§ **Assignment**: Copy exactly. Include the line containing "Task: Open the Γκενκ team badge", every line after it, and the last line below, but no pictures.

§ **Exercise material**:

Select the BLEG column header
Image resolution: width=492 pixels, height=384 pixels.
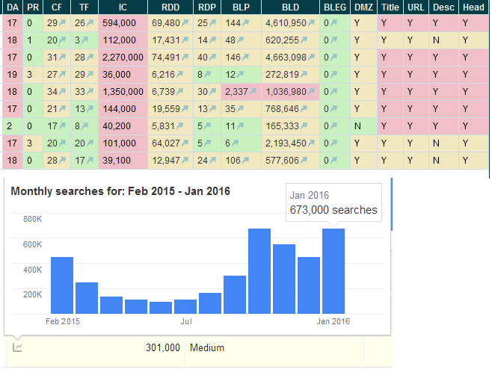[334, 7]
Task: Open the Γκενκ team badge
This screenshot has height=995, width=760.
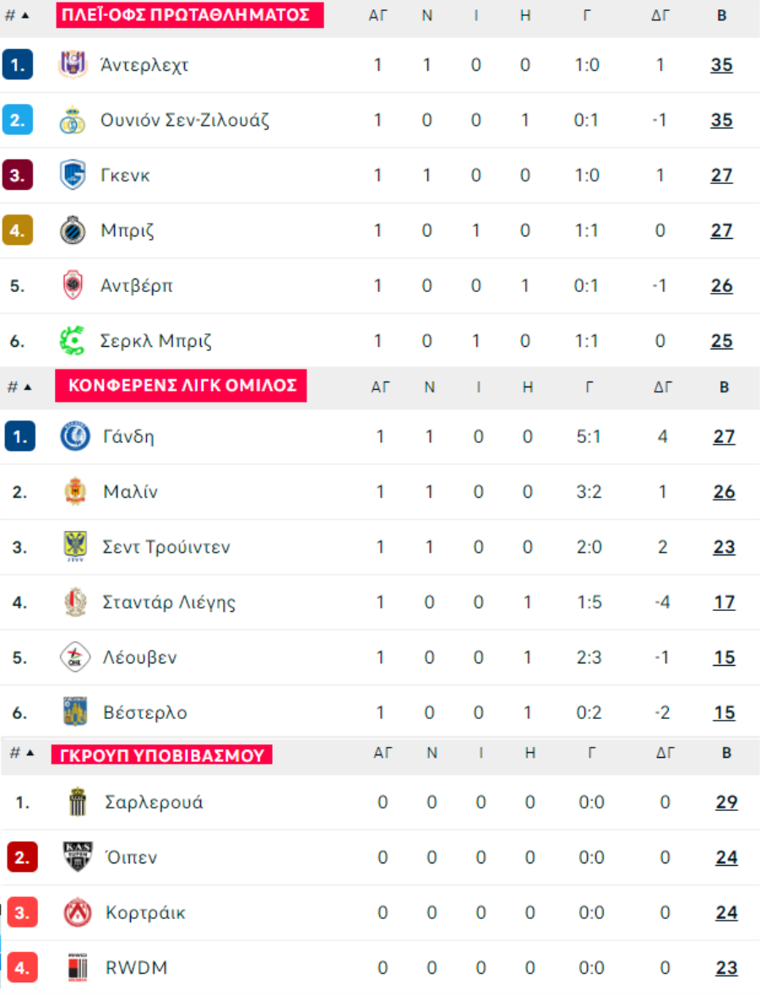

§ **Written answer**:
Task: Open the Γκενκ team badge
This screenshot has height=995, width=760.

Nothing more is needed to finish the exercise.